■ GIVEN INSTRUCTION:
Write out the lines between the one containing "Image resolution: width=1389" and the one containing "Action: coord(150,240)", inclusive, copying each exactly as it stands.

■ RECORD SET:
=-=-=

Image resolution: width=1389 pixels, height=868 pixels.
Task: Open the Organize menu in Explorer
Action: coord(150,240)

=-=-=

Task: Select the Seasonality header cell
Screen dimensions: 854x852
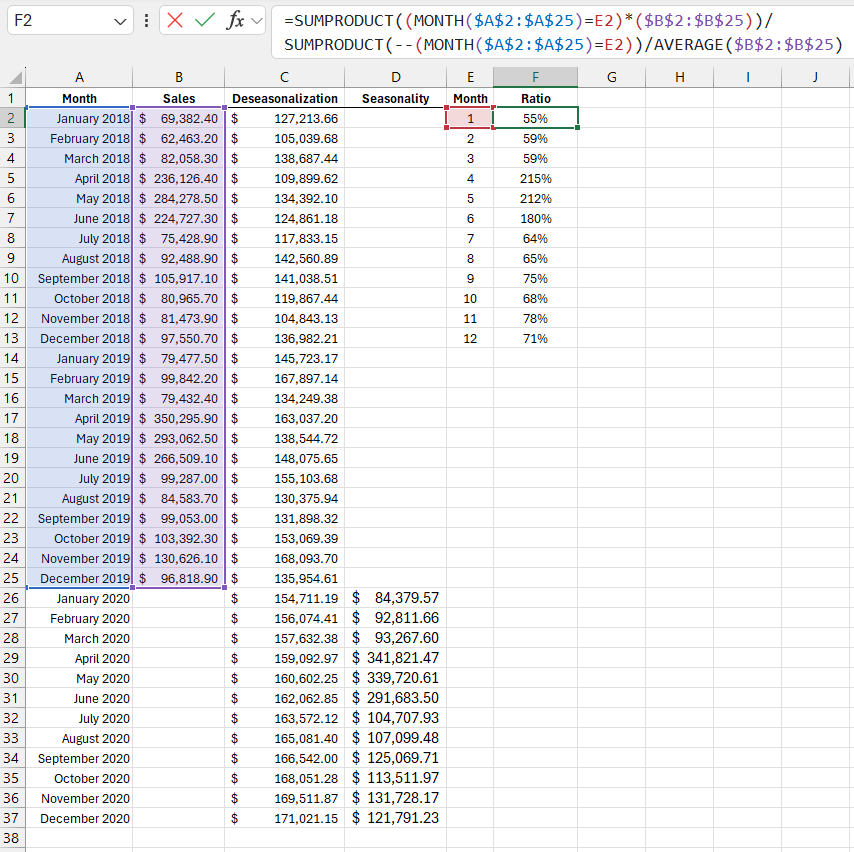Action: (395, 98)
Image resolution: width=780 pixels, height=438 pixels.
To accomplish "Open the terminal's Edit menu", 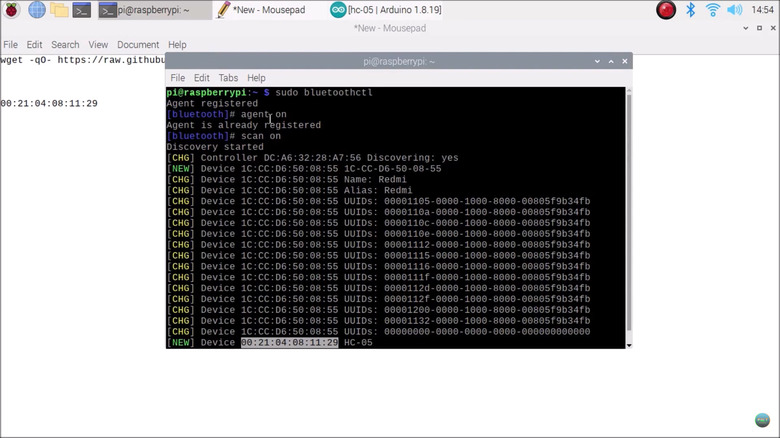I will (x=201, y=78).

=-=-=

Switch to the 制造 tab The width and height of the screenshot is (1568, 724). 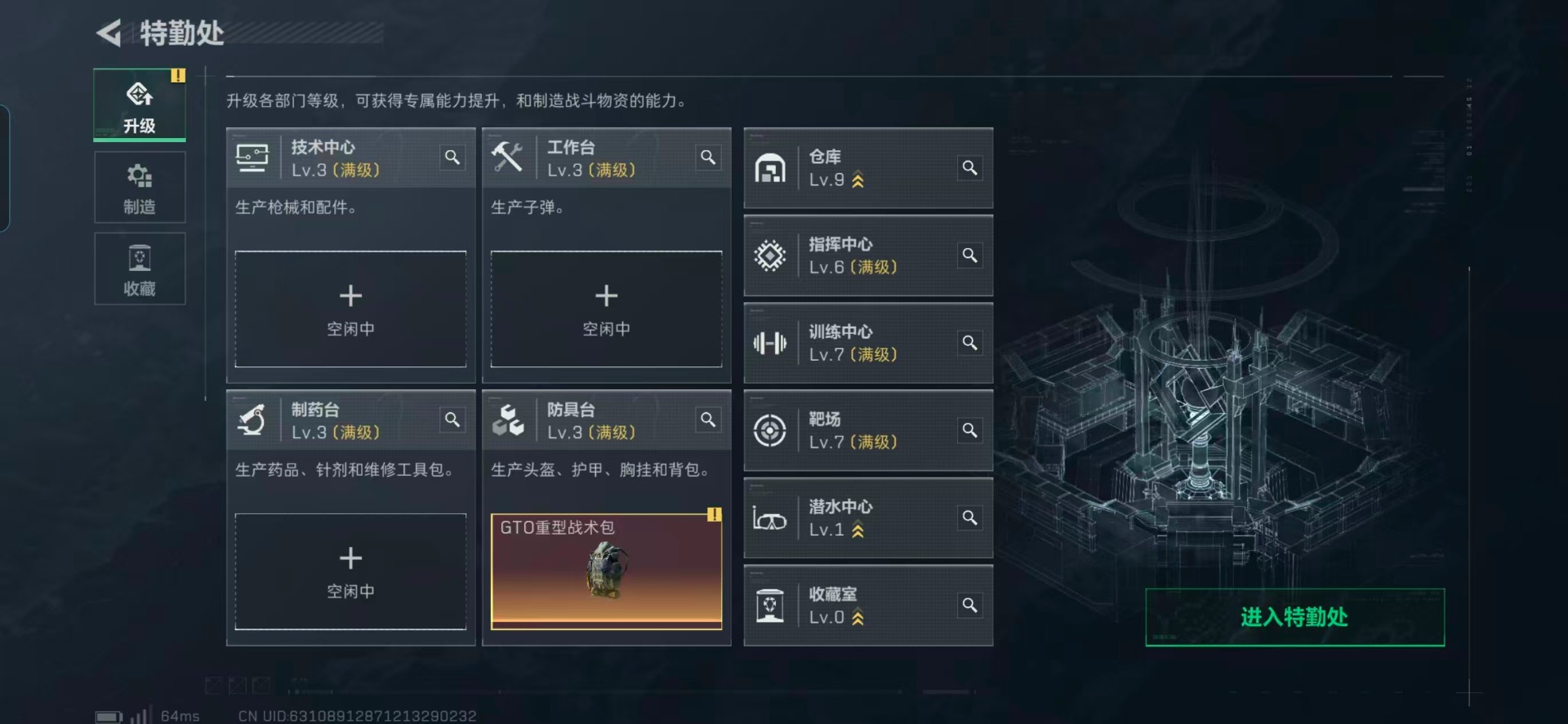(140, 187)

=-=-=

■ WRITTEN SOLUTION:
Image resolution: width=1389 pixels, height=868 pixels.
Task: Open the Organize menu in Explorer
Action: coord(150,240)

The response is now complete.